TEXT TO READ.
3

This morning I went and bought a birthday present for my gorgeous niece Ava who turns 3 this weekend. I can’t believe it – 3 already?! How does it all go so quickly? I got home and checked my emails and was reminded of what else is 3 today. It’s 3 years today since Daisy’s friend Lachlan, from my Mothers Group died. Died. He was 16 months old. From SIDS.

I have written about this before (and from there you can link right back to when it happened) and will do so each year. It’s always a timely reminder for me to look at my beautiful girls and hold them extra close to me. I look at Daisy – 4 years old and what Lachie should be today – full of questions, a yearning for knowledge, humour, bad temperedness, growing up so quickly from this small child into a kid. A proper kid, ready for school. And Harper, only a few months older than what Lachie was when he passed away – energetic, curious, delightful, utterly full of joy and love and enthusiasm for life. I am so very lucky.

RECORDS.
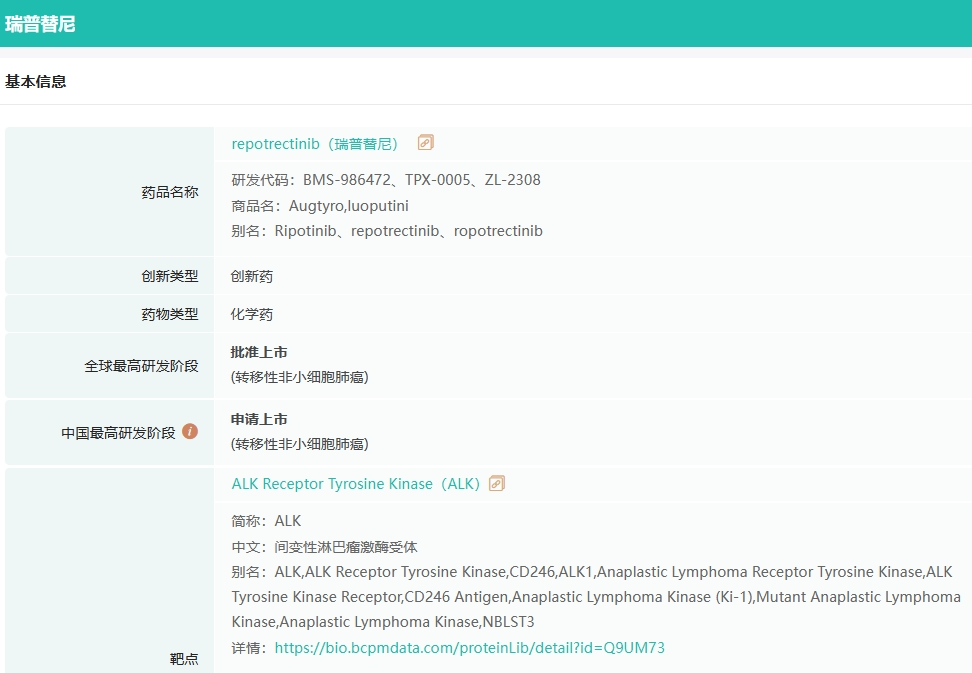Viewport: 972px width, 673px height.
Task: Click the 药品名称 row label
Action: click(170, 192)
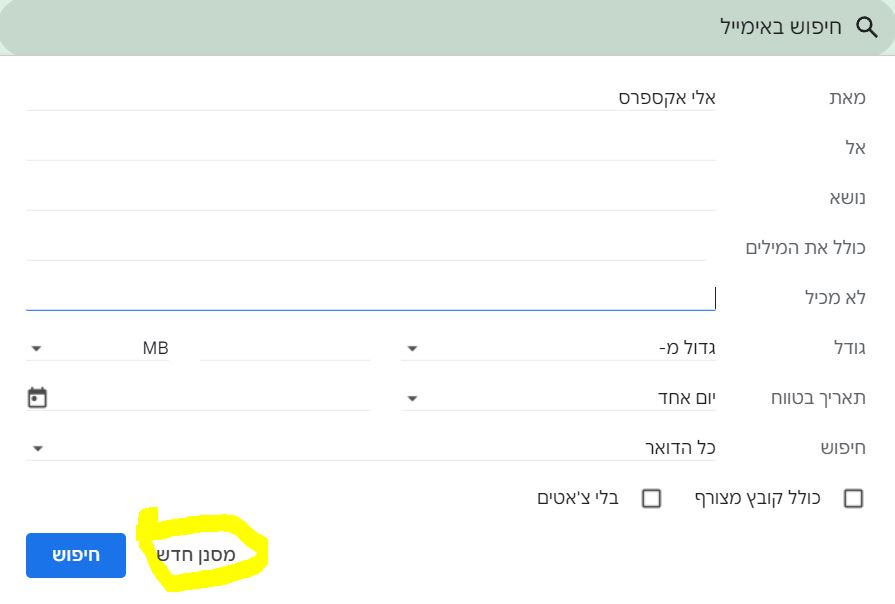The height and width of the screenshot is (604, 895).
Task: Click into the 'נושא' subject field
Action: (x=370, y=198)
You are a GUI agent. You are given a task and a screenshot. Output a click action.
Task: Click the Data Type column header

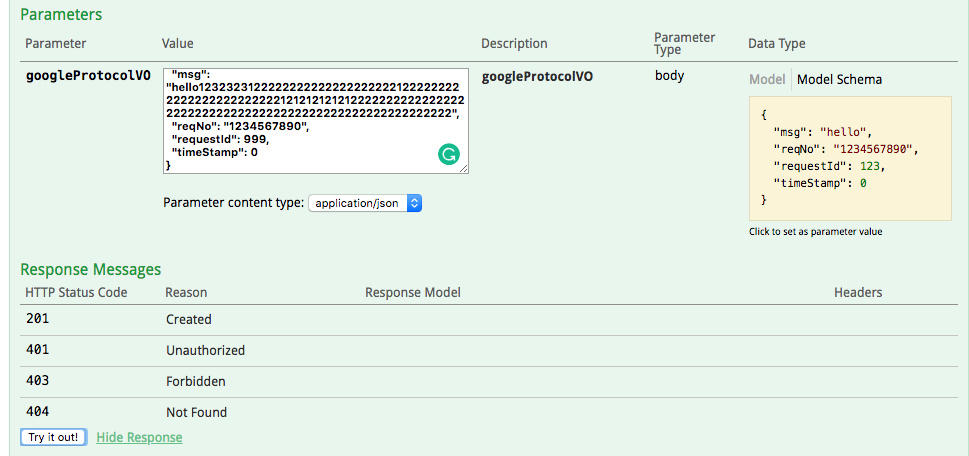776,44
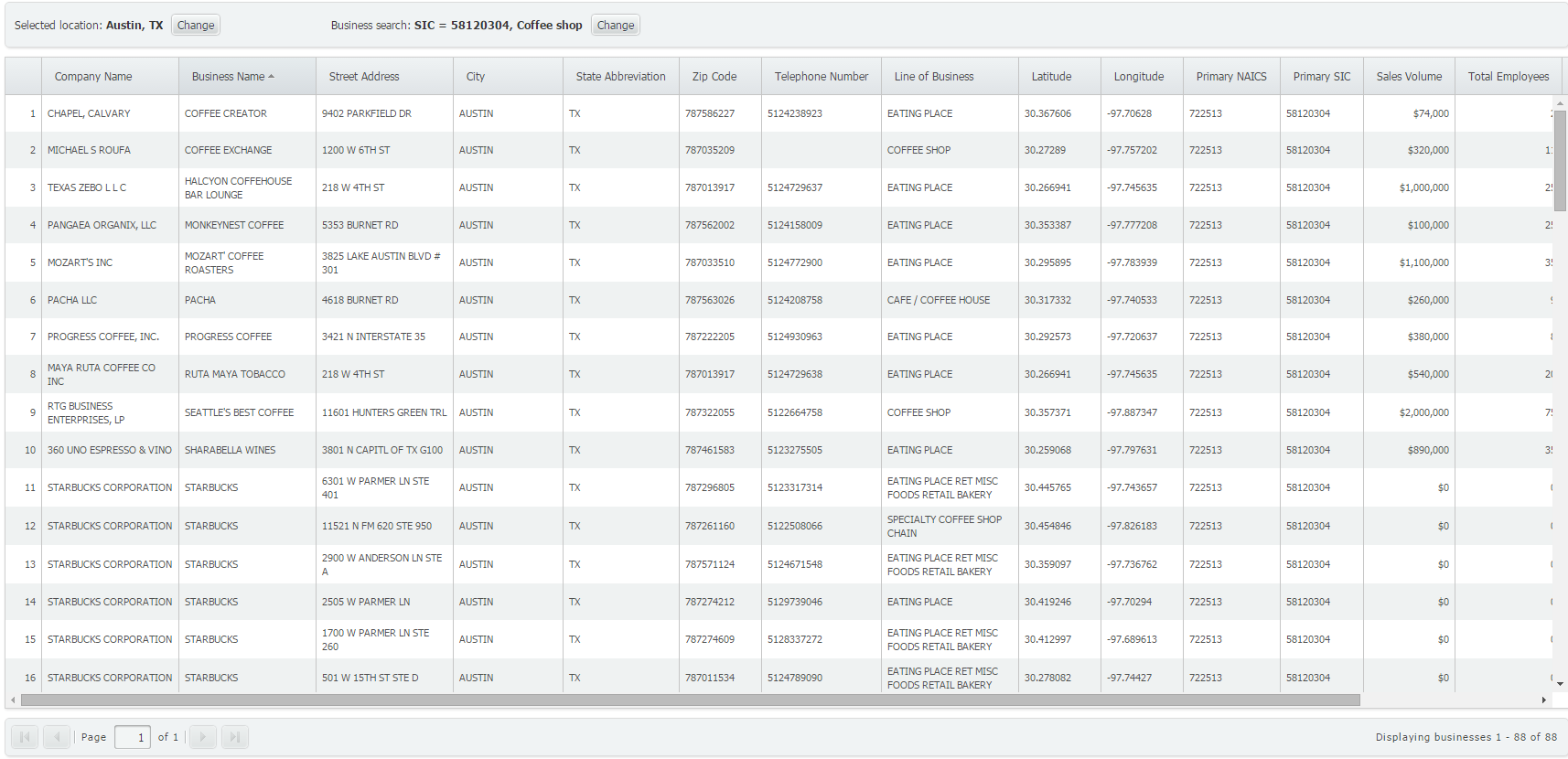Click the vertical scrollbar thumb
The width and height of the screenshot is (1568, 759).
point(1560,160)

PROBLEM 1.
Can you reproduce the whole listing word for word, from its first line to its last, with the pictures left out?
PROBLEM 2.
Could you carry the post about the third anniversary of Lachlan's death on past its final sentence?

EXERCISE ANSWER 1.
Viewport: 972px width, 673px height.
Task: Click the 药品名称 row label
Action: click(170, 192)
The height and width of the screenshot is (604, 895).
Task: Click into the 'נושא' subject field
Action: (x=370, y=198)
You are a GUI agent. You are given a task and a screenshot. Output a click action.
Task: Click the Data Type column header

776,44
Click the vertical scrollbar thumb
The width and height of the screenshot is (1568, 759).
point(1560,160)

EXERCISE ANSWER 2.
A parent cannot imagine the loss of their child. It’s doesn’t even bear thinking about, imagining. I hope that Angus & Jules pain is a little less, that this year has bought them more peace, more time to remember the good that they had, and not what is so achingly missing from their lives. I hope that their little boy Cooper is filling their hearts and homes with noise and love and everything that kids bring to their parents. Tonight I will talk to Daisy about her friend who she no longer remembers, I will hug her tight and count my blessings, like I do every day. I will send a little prayer up to Lachie and let him know that he is remembered. Still. And in a few weeks time when Red Nose Day comes around I will make a donation and hope that it helps the research into why this needless cause of death for those so young even happens at all.

Rest in peace dear boy x

Comments

  1. xx 🙁

  2. Rest in Peace indeed xx

  3. As you know, Beth, Lachlan went to Family Day Care with my boy. It’s hard to believe it’s been three years. I will never forget hearing the news. We will be lighting a candle for Lachlan tonight and we’ll be there at the get-together in the park next weekend. Three years ago I told Julia I’d make sure my son remembers his little friend and I intend to honour that promise.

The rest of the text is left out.